Ketiga, perguruan tinggi-perguruan tinggi hendaknya membangun kultur pendidikan yang progresif dengan melakukan kolaborasi riset antar perguruan tinggi. Hal ini masih cukup jarang dilakukan oleh para dosen lintas perguruan tinggi. Ego dan gengsi yang masif relatif tinggi antar perguruan tinggi membuat kolaborasi riset antar perguruan tinggi masih cukup jarang. Oleh karena itu, kultur seperti ini harus kita rubah, perguruan-perguruan tinggi di Indonesia harus merestorasi mindset aplikatif riset sebagai sarana fungsional-publik. Sarana untuk berkontribusi bagi kemajuan dan kemaslahatan bangsa. Oleh karena itu, kolaborasi riset antar perguruan tinggi bahkan lintas keilmuan harus dibangun sebagai cultural aducation guna meningkatkan kualitas riset perguruan tinggi kita.

Keempat, modifikasi birokrasi. Birokrasi dan urusan administratif nan banyak yang harus dihadapi para dosen memang membuat intensitas waktu mereka untuk melakukan riset yang berkualitas menjadi tereduksi. Sejalan dengan hal tersebut, maka diperlukan perubahan atau modifikasi birokrasi guna menunjang produktifitas dosen dalam meneliti. Misalnya membuat kebijakan sabatical leave bagi para dosen yang telah mengajar 3 tahun berturut-turut untuk mendapatkan cuti bebas mengajar guna melakukan penelitian mendalam selama 1 tahun. Sabatical leave ini bisa dianggarkan oleh para perguruan tinggi sebagai program unggulan untuk meningkatkan kualitas salah satu komponen tri dharma perguruan tinggi yakni penelitian dan pengembangan.
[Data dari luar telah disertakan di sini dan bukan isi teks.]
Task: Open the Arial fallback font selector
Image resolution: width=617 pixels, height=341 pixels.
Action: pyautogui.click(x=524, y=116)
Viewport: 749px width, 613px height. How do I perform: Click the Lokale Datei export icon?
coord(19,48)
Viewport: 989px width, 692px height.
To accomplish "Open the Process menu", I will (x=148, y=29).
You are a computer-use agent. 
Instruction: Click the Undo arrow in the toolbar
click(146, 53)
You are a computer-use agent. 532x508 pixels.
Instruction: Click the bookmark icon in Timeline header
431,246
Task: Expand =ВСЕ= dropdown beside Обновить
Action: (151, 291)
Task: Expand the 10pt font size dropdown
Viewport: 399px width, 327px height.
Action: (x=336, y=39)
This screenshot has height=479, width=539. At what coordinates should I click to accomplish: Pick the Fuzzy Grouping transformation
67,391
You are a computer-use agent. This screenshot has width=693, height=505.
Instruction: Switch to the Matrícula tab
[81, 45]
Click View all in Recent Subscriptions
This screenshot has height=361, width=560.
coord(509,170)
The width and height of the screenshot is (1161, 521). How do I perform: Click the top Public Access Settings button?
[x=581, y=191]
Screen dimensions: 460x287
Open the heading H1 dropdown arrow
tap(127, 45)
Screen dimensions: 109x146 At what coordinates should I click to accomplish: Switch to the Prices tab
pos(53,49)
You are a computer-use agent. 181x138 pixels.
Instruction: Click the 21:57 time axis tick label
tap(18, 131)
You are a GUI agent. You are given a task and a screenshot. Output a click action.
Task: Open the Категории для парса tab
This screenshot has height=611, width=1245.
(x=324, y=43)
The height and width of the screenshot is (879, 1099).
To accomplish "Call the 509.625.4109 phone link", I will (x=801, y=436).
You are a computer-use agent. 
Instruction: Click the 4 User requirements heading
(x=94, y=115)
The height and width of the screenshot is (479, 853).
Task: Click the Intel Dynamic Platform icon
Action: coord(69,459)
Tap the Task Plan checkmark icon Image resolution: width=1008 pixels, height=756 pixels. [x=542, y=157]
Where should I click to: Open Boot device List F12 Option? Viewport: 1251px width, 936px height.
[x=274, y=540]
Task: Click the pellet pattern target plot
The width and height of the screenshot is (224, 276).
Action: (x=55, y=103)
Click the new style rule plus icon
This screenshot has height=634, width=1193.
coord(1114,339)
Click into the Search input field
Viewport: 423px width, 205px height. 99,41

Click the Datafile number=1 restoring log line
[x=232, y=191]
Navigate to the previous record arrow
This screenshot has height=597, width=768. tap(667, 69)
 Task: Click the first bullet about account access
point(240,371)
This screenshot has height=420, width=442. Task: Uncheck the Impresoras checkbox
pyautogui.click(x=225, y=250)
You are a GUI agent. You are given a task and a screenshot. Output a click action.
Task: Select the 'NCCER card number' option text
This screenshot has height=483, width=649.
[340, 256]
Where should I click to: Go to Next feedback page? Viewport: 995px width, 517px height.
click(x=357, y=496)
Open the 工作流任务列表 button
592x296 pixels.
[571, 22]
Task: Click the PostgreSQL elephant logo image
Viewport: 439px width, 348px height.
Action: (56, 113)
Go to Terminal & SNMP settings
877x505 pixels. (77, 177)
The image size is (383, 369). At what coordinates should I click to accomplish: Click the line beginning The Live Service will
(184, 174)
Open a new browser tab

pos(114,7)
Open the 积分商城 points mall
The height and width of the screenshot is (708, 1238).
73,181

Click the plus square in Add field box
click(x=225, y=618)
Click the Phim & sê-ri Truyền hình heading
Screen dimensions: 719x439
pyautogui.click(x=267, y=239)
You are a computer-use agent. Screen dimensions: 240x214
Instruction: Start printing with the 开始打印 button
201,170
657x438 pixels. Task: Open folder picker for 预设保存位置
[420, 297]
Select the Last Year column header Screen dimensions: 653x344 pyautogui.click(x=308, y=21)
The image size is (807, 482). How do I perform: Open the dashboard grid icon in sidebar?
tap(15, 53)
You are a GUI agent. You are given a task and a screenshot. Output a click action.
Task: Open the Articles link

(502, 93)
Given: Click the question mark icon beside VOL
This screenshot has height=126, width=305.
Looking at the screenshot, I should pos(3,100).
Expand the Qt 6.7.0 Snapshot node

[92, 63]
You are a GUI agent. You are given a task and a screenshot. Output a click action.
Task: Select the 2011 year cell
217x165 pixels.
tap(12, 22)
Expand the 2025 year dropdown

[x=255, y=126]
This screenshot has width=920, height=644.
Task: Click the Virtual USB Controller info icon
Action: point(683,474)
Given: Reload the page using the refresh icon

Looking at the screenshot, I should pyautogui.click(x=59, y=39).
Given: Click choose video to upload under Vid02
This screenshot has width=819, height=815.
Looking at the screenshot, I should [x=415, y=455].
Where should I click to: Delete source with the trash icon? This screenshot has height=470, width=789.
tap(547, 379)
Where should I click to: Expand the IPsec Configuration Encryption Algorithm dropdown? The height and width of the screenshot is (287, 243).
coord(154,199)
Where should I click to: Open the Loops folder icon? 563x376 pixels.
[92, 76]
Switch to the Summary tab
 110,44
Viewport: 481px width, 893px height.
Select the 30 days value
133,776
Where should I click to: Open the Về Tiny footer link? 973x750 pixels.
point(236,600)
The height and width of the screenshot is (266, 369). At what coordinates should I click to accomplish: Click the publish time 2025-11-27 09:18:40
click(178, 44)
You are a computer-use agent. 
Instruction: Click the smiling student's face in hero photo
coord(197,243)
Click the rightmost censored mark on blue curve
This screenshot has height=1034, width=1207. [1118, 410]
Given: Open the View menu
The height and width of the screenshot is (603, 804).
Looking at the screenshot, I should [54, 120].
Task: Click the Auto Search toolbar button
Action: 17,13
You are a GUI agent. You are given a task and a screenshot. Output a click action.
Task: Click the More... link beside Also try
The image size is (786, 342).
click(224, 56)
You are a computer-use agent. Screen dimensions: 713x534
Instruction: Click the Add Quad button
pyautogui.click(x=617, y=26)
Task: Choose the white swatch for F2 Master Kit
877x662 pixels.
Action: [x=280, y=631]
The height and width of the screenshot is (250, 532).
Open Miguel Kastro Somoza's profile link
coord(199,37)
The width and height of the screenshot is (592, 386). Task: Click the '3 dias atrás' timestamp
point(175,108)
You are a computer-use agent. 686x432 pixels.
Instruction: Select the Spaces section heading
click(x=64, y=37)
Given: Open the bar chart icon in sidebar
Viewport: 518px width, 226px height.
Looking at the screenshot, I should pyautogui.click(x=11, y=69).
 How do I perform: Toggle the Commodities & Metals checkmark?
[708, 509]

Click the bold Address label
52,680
Pada akhirnya, kita semua masyarakat Indonesia berharap perguruan tinggi di Indonesia yang memiliki tugas tri dharma yakni pendidikan dan pengajaran, penelitian dan pengembangan, serta pengabdian masyarakat bisa melaksanakan tugas-tugas fungsionalnya secara optimal untuk mendorong terwujudnya kemajuan peradaban dan kemaslhatan publik dalam hal ini khususnya perihal komponen penelitian dan pengembangan. Kita juga membutuhkan political will yang kuat dari pemerintah dan DPR sebagai pembuat otoritas kebijakan pendidikan untuk selalu mendukung perguruan tinggi dengan kebijakan-kebijakan yang pro terhadap pengembangan dan peningkatan kualitas riset perguruan tinggi khususnya publikasi ilmiah internasional yang mana sejauh ini Indonesia masih tertinggal sangat jauh dalam tataran global.